The development of an efficient, selective, and durable catalysis system for the electrocatalytic N₂ reduction reaction (ENRR) is a promising strategy for the sustainable production of ammonia. The high-performance ENRR is limited by two major challenges: poor adsorption of N₂ over the catalyst surface and abysmal N₂ solubility in aqueous electrolytes. Herein, with the help of our combined density functional theory (DFT) calculations and experimental electrocatalysis study, we demonstrate that concurrently induced electron-deficient Lewis acid sites in an electrocatalyst and in an electrolyte medium can significantly boost the ENRR performance.
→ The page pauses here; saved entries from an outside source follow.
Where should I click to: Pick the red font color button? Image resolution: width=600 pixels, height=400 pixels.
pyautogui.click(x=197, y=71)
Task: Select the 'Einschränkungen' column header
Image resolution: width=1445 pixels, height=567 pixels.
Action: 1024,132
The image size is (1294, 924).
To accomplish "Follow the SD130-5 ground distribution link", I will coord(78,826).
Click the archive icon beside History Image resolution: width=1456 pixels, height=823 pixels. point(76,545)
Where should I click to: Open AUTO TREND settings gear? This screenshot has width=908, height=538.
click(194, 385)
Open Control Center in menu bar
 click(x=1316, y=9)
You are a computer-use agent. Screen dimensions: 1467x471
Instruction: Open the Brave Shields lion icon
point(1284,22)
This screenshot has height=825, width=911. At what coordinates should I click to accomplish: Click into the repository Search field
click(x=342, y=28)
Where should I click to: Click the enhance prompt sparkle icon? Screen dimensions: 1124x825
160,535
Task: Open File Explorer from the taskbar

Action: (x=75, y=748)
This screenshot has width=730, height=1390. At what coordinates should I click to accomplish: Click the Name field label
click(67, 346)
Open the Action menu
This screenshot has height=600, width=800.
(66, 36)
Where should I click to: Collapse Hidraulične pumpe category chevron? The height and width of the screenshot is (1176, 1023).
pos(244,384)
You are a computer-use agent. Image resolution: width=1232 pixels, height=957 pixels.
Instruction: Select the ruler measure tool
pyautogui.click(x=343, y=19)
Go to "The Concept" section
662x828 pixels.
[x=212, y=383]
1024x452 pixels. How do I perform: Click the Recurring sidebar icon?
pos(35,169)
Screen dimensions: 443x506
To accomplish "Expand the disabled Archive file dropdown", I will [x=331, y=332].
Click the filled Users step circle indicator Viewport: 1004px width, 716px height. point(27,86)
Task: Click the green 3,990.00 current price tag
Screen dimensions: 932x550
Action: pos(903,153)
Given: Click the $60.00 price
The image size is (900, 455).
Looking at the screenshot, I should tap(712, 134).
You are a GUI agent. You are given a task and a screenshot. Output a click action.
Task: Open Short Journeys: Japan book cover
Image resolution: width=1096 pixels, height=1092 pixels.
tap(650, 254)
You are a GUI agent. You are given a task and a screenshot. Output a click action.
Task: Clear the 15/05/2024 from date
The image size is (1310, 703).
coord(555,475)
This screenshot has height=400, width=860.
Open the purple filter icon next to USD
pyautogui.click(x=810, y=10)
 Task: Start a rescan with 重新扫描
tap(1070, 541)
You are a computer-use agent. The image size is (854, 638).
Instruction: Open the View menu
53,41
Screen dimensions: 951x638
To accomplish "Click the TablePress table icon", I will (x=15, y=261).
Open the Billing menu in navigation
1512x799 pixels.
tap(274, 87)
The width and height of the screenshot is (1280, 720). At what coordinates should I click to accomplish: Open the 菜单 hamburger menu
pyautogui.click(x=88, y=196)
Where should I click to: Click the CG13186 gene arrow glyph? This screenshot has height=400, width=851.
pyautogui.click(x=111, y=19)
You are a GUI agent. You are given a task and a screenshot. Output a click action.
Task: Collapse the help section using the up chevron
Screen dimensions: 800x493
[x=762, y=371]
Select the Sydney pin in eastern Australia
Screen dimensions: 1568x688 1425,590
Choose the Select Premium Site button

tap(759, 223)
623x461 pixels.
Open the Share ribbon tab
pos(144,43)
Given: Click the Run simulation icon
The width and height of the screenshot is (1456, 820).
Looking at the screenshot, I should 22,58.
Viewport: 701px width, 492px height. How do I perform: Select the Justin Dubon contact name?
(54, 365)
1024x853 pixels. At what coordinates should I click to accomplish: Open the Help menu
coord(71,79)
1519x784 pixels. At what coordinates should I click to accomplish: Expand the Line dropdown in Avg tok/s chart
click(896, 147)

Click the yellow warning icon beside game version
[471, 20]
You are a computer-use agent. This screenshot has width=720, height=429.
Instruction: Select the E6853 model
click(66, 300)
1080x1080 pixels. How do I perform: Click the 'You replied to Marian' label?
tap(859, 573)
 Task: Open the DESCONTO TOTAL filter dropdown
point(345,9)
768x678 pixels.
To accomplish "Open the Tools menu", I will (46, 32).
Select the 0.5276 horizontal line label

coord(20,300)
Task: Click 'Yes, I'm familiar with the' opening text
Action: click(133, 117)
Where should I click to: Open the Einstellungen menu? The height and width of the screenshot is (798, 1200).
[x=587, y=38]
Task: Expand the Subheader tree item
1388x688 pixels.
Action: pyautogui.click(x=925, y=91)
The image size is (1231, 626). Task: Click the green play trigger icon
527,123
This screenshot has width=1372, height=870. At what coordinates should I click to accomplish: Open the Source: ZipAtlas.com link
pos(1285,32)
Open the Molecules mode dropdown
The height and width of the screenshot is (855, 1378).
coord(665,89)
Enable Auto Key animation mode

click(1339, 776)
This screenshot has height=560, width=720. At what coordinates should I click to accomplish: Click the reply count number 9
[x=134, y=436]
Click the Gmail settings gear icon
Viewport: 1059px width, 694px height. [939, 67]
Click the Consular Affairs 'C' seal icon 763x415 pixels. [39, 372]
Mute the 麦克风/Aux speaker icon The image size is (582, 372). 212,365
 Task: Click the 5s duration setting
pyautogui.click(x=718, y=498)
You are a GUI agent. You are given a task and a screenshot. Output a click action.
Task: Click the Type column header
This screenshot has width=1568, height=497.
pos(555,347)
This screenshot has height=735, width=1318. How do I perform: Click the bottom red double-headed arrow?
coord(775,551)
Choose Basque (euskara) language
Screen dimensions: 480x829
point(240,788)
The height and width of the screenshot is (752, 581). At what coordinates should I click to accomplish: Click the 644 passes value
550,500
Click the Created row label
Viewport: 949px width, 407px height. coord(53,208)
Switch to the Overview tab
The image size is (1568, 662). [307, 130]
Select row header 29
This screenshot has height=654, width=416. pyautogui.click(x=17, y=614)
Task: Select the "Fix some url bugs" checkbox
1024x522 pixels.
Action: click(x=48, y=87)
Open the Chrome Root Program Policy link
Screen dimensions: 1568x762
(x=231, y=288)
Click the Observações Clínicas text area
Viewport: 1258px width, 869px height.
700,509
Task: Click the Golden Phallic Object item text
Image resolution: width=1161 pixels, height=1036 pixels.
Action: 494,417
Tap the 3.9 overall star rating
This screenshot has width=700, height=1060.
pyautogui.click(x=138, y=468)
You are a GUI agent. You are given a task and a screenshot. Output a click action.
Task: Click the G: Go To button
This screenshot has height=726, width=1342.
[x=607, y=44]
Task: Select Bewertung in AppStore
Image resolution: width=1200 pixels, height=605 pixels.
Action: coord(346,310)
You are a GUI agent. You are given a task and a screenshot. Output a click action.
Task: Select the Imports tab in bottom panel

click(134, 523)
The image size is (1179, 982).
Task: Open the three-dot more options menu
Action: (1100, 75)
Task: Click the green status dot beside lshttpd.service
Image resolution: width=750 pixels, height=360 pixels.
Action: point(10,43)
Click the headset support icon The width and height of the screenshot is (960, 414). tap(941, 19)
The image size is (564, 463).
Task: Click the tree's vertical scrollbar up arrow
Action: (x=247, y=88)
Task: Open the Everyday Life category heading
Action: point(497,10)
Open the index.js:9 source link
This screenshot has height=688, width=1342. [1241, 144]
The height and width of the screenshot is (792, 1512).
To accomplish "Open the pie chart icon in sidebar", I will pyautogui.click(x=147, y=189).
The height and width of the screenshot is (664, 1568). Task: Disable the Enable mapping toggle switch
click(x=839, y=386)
The DFT calculations, ex situ X-ray photoelectron and FTIR spectroscopy, electrochemical measurements, and N₂-TPD (temperature-programmed desorption) over boron-doped strontium titanate (BSTO) samples reveal that the Lewis acid-base interactions of N₂ synergistically enhance the adsorption and activation of N₂. Besides, the B-dopant induces the defect sites (oxygen vacancies and Ti³⁺) that assist in enhanced N₂ adsorption and results in suppressed hydrogen evolution due to B-induced electron-deficient sites for H⁺ adsorption. The insights from the DFT study evince that B prefers the Sr_top position (on top of Sr) where N₂ adsorbs in an end-on configuration, which favors the associative alternating pathway and suppresses the competitive hydrogen evolution. Thus, our combined experimental and DFT study demonstrates an insight toward enhancing the ENRR performance along with the suppressed hydrogen evolution via concurrently engineered electron-deficient sites at electrode and electrolyte interfaces.